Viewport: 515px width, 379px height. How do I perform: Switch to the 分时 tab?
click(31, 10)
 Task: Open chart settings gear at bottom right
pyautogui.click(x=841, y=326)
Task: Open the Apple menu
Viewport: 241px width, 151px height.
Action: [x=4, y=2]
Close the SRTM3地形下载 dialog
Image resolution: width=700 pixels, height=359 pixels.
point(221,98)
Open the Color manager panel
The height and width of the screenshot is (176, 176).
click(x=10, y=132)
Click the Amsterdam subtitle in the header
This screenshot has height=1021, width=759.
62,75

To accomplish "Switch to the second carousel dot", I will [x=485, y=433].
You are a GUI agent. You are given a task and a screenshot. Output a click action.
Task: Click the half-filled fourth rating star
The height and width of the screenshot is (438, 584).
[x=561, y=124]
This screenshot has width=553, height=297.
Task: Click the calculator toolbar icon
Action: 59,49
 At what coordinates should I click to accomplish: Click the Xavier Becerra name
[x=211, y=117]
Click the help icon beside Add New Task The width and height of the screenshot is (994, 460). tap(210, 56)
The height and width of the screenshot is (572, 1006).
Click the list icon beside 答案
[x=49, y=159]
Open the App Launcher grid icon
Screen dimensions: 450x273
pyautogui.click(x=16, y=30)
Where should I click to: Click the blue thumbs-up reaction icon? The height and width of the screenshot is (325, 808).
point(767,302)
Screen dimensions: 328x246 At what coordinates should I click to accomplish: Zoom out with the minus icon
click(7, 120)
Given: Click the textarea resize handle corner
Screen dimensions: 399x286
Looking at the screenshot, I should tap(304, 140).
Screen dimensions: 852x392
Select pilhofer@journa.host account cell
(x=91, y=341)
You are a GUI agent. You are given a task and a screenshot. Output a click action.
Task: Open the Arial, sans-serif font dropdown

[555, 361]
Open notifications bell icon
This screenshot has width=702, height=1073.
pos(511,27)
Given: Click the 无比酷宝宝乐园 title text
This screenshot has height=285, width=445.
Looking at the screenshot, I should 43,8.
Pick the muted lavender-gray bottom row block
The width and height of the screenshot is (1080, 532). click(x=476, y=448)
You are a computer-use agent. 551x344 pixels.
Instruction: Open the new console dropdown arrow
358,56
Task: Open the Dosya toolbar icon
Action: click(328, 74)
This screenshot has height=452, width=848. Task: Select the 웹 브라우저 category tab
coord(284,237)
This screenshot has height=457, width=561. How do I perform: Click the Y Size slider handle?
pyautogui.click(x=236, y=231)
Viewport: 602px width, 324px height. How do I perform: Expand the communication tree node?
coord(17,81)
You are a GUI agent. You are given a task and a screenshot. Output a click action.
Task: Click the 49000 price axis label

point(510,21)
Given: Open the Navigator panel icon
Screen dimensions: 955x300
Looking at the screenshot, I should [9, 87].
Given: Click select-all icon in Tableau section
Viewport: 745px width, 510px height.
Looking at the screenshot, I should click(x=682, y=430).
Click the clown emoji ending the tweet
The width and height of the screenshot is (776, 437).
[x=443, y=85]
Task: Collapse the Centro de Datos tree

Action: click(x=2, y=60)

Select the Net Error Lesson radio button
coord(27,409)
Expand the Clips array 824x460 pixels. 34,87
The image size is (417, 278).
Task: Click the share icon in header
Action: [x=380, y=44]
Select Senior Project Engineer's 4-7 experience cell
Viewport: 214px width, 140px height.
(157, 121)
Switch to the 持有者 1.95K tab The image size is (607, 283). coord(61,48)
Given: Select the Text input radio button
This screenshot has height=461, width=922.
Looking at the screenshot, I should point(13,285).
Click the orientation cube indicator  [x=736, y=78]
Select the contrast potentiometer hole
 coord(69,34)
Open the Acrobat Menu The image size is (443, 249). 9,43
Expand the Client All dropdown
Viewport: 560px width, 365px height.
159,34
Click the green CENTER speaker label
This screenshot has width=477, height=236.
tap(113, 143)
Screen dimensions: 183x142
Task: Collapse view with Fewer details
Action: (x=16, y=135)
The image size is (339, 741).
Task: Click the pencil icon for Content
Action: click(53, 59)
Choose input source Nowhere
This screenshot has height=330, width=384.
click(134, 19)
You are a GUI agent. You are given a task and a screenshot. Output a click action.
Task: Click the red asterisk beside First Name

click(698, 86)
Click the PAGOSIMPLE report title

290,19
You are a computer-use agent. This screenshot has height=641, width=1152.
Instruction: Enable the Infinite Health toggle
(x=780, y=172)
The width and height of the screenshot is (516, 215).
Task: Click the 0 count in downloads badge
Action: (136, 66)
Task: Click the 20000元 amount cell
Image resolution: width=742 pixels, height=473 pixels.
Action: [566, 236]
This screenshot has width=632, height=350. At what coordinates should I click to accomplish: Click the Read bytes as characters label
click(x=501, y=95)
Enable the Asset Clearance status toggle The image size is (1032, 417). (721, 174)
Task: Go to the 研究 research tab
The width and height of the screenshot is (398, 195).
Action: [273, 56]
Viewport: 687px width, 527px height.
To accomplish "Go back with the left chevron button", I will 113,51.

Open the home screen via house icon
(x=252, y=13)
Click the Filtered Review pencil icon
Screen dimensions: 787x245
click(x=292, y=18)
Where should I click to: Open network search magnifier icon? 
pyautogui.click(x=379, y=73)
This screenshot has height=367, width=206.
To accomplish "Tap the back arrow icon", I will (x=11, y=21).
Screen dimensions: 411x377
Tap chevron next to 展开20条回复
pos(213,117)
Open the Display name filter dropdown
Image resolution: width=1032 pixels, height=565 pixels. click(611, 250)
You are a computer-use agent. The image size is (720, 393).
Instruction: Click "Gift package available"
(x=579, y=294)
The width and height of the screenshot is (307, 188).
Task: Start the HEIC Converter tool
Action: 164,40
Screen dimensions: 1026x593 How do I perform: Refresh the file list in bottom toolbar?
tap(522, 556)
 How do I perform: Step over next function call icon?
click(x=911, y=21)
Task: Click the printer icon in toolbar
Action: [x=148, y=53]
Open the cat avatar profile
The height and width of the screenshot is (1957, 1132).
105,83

========

__DIRECTIONS FOR THIS TASK__:
Write only the number of lines in the data where the string "back" can be found.

__TASK ANSWER__:
2